Anatomy of a notebook

Jupyter notebooks are available in various programming languages, with current support for over 40 different programming languages.[3] These include the popular languages used for data science, such as Julia, Python, and R (Figure 2).


Fig2 Davies PLOSCompBio20 16-11.png

Fig. 2 A simple function that returns the value of the sum of two numbers showing different kernels (programming languages) in the notebooks; this example shows Python (left), Julia (middle), and R (right).

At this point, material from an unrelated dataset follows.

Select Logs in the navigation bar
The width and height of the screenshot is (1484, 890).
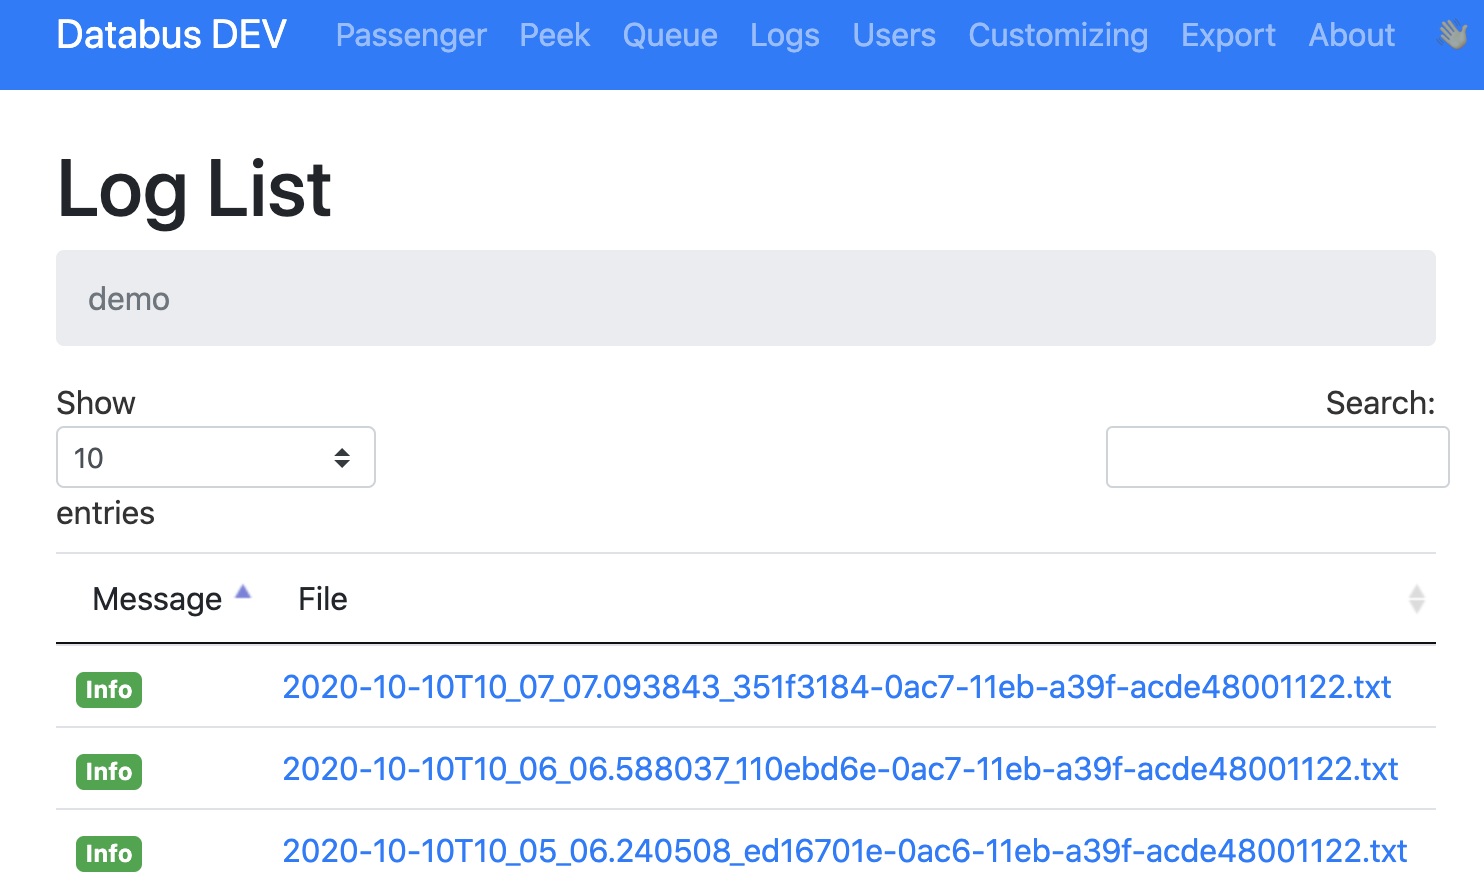[785, 35]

The notebooks are made up of units called “cells” that can be executed (run) in order to render their contents in different ways.

Cell types

There are two principle cell types. The first cell type is the “Markdown” cell, which is used to present text, images, equations, and other resources. The second cell type is the “code” cell, which allows the user to enter code written in a chosen programming language that will execute in the notebook. To execute the contents of any cell, the user can press the Shift and Enter keys together, or alternatively click on the “Run” button in the main menu bar across the top of the screen. If the cell being run is a code cell, it will cause the code in the cell to be executed and any output displayed immediately below it. This is indicated by the “In” and “Out” words located to the left of the cells, as seen in Fig 2.

Styling cells

Markdown cells can be styled with Markdown, which is a lightweight mark-up language for styling text.[5] This works by turning Markdown text into HTML (Figure 3).

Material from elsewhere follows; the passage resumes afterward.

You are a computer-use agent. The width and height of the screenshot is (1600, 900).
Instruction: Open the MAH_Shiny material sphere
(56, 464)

Fig3 Davies PLOSCompBio20 16-11.png

Fig. 3 Example of a markdown cell (left) and the output of the styled cell when the cell is run (right).

These cells can also display plain text as output with no styling. Another useful feature for teaching math-based courses or sharing formulas, etc. is the integration of LaTeX support. LaTeX is a popular typesetting document preparation system [6] that was built on the Tex typesetting language, originally developed by the American computer scientist Donald Knuth. [6] LaTeX is widely used by the scientific community (e.g., computer scientists) to write academic publications (journal and conference papers). LaTeX math notation can be added to markdown cells to display formulas using common math notation. For example, the code below produces the output seen in Figure 4:

$ $

\sigma = \sqrt{\frac{1}{N}\sum_{i = 1}^{N} (x_i-\mu)^2}

$ $


Fig4 Davies PLOSCompBio20 16-11.png

Fig. 4 Output of LaTeX math notation producing the formula for the population standard deviation.


References

  1. Gregory, J.; Salmon, G. (2013). "Professional development for online university teaching". Distance Education 34 (3): 256–70. doi:10.1080/01587919.2013.835771. 
  2. Georgina, D.A.; Olson, M.R. (2008). "Integration of technology in higher education: A review of faculty self-perceptions". The Internet and Higher Education 11 (1): 1–8. doi:10.1016/j.iheduc.2007.11.002. 
  3. 3.0 3.1 "Jupyter". Project Jupyter. https://jupyter.org/. Retrieved 27 January 2020. 
  4. Richardson, M.L.; Amini, B.. "Scientific Notebook Software: Applications for Academic Radiology". Current Problems in Diagnostic Radiology 47 (6): 368–77. doi:10.1067/j.cpradiol.2017.09.005. PMID 29122394. 
  5. Cone, M.. "Markdown Guide". https://www.markdownguide.org/. Retrieved 23 September 2019. 

Notes

This presentation attempts to remain faithful to the original, with only a few minor changes to presentation. Grammar and punctuation has been updated reasonably to improve readability. In some cases important information was missing from the references, and that information was added.